Le climat politique ivoirien qui recelait déjà des points d’inquiétudes à dix mois de la présidentielle, s’est brusquement dégradé davantage depuis le début de la semaine dernière, avec l’émission d’un mandat d’arrêt international contre Guillaume Soro et l’arrestation, en vertu d’une procédure de flagrance, de ses lieutenants à Abidjan. Après les attaques réciproques à fleurets mouchetés entre le camp du président Alassane Ouattara et celui de Guillaume Soro, on semble désormais décidé à sortir les vrais sabres de leurs étuis, quitte à exposer encore une fois de plus la Côte d’Ivoire toujours convalescente, aux affres d’une crise politico-militaire dont elle n’a nullement besoin. La guerre verbale est désormais ouverte entre ces anciens alliés, depuis que le procureur de la République, Richard Adou, a accusé Guillaume Soro de fomenter « une insurrection civile et militaire » contre le régime actuel, avec le soutien réel ou supposé de certains de ses « bra-mogo » tapis dans l’Administration et dans les casernes. Même le président Alassane Ouattara s’en est mêlé, en déclarant samedi dernier que « nul ne sera autorisé à déstabiliser la Côte d’Ivoire » et en rappelant opportunément que « nul n’est au-dessus de la loi ». Des déclarations sans nuance, qui attestent de la détermination du président ivoirien à faire rendre gorge à celui qui était, il y a seulement quelques années, son « bon petit » pour ses ambitions démesurées et sa propension à régler les différends à la mitraillette.
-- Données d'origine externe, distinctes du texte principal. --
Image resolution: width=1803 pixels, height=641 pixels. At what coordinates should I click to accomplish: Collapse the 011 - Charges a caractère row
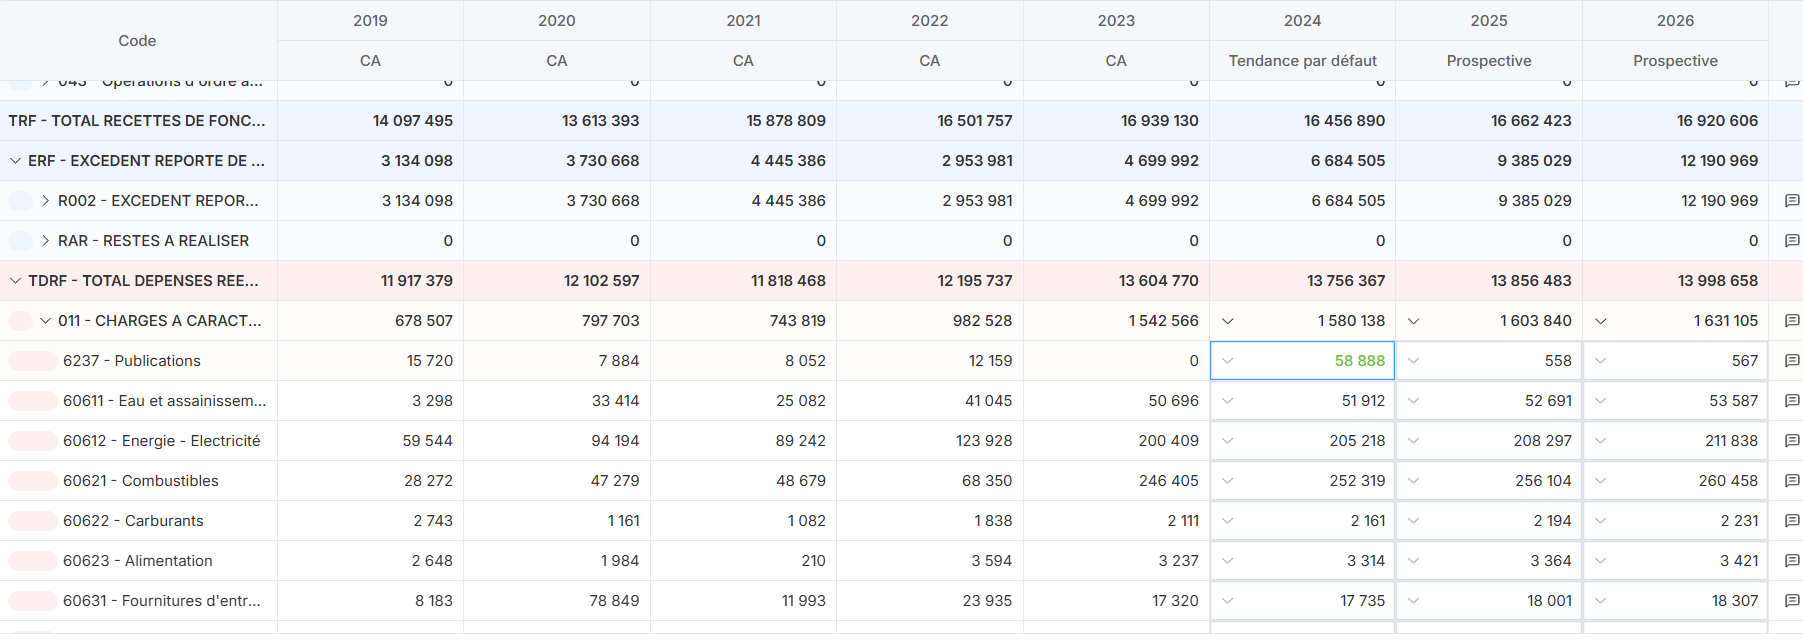point(45,321)
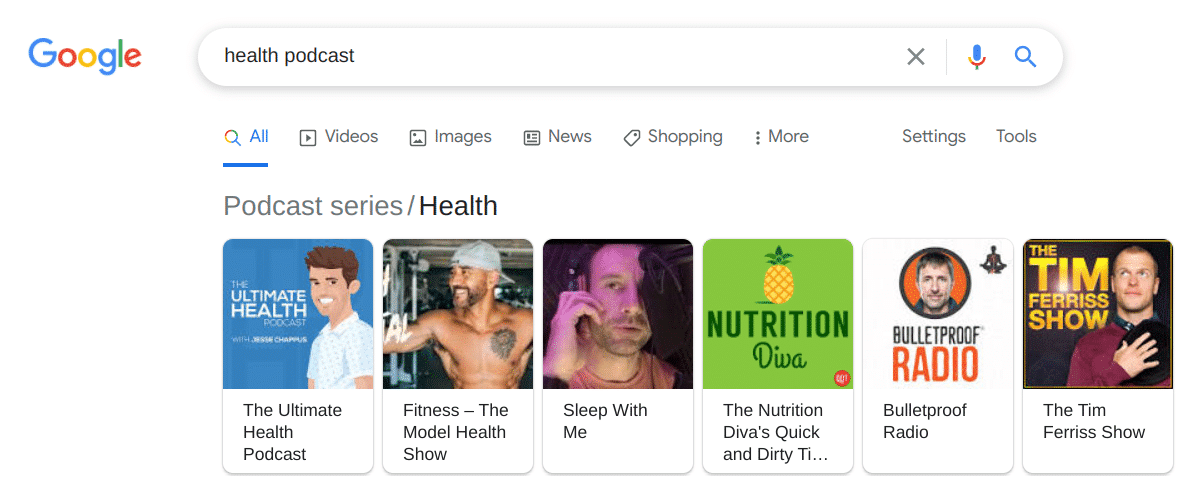
Task: Open the Sleep With Me cover image
Action: (618, 314)

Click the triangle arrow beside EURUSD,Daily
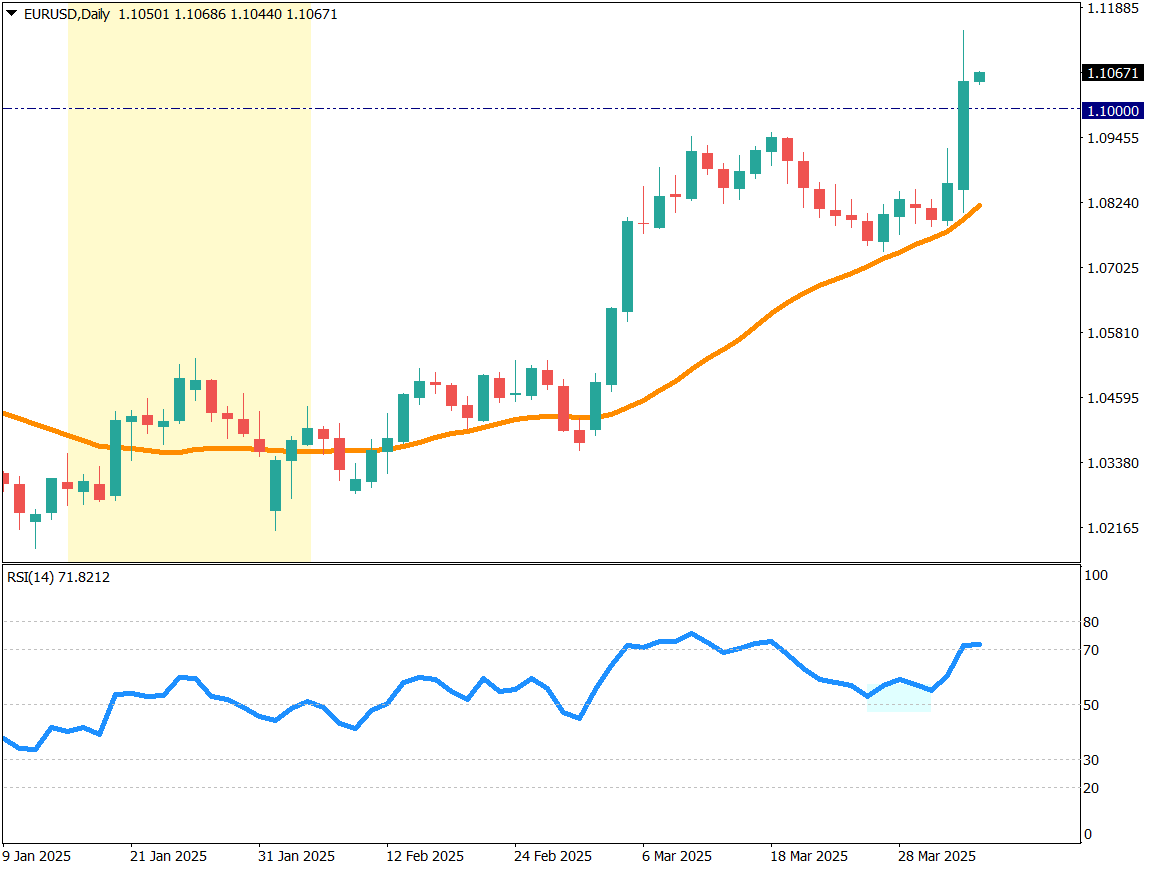(x=12, y=12)
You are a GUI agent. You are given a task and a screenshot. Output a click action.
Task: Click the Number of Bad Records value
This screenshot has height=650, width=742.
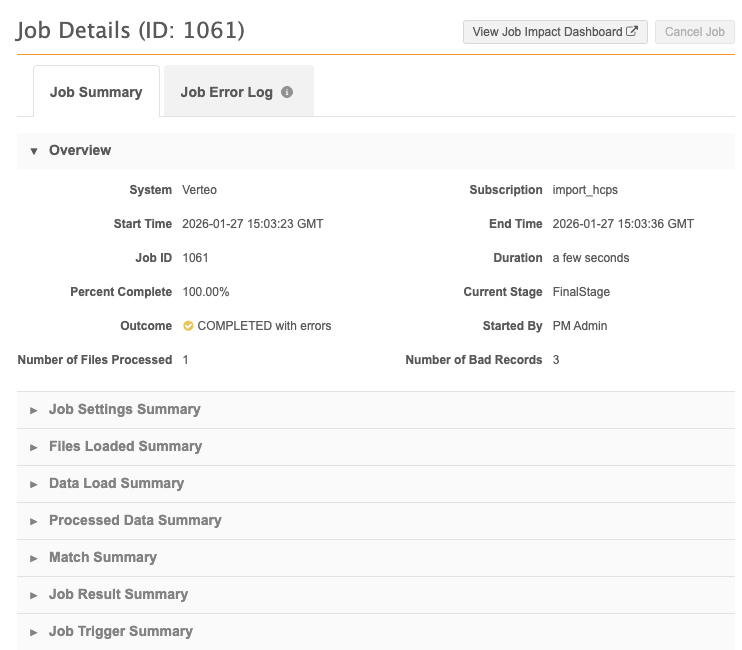pyautogui.click(x=556, y=360)
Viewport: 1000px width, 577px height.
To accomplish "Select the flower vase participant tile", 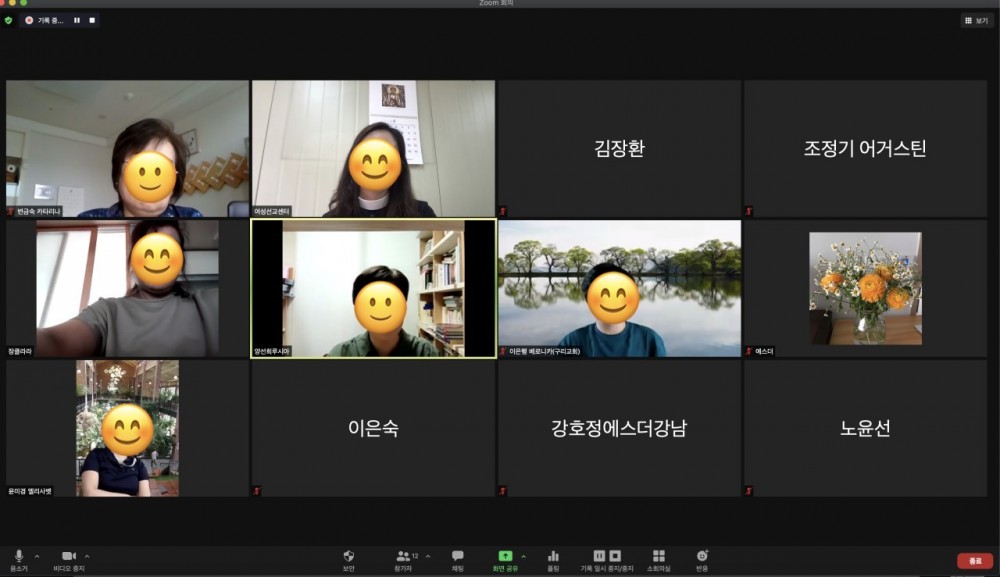I will tap(865, 289).
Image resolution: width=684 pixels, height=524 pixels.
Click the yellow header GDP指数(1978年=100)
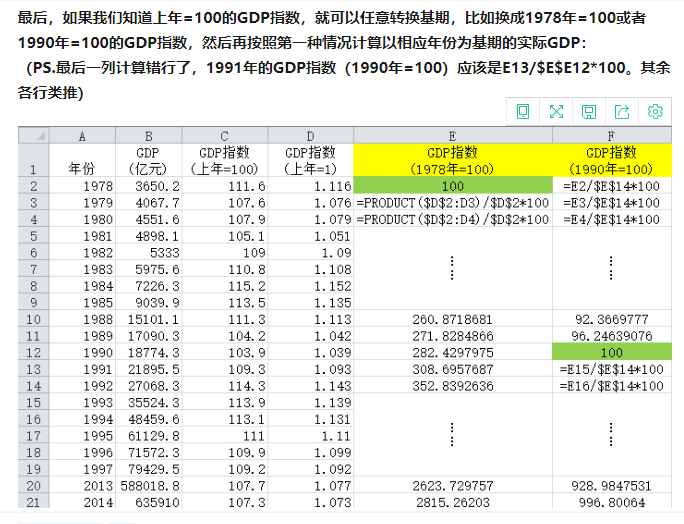pos(453,161)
Dans le camp incriminé de Guillaume Soro, c’est l’avocate Affoussiata Bamba-Lamine qui a été envoyée en première ligne pour démonter ce qu’elle qualifie « d’accusations fallacieuses » et pour annoncer des révélations fracassantes non seulement sur cette affaire  mais aussi sur tous les dossiers qui se sont amoncelés dans les poubelles de la République depuis le 19 septembre 2002 et le déclenchement de la rébellion armée que dirigeait l’homme aujourd’hui le plus recherché de Côte d’Ivoire.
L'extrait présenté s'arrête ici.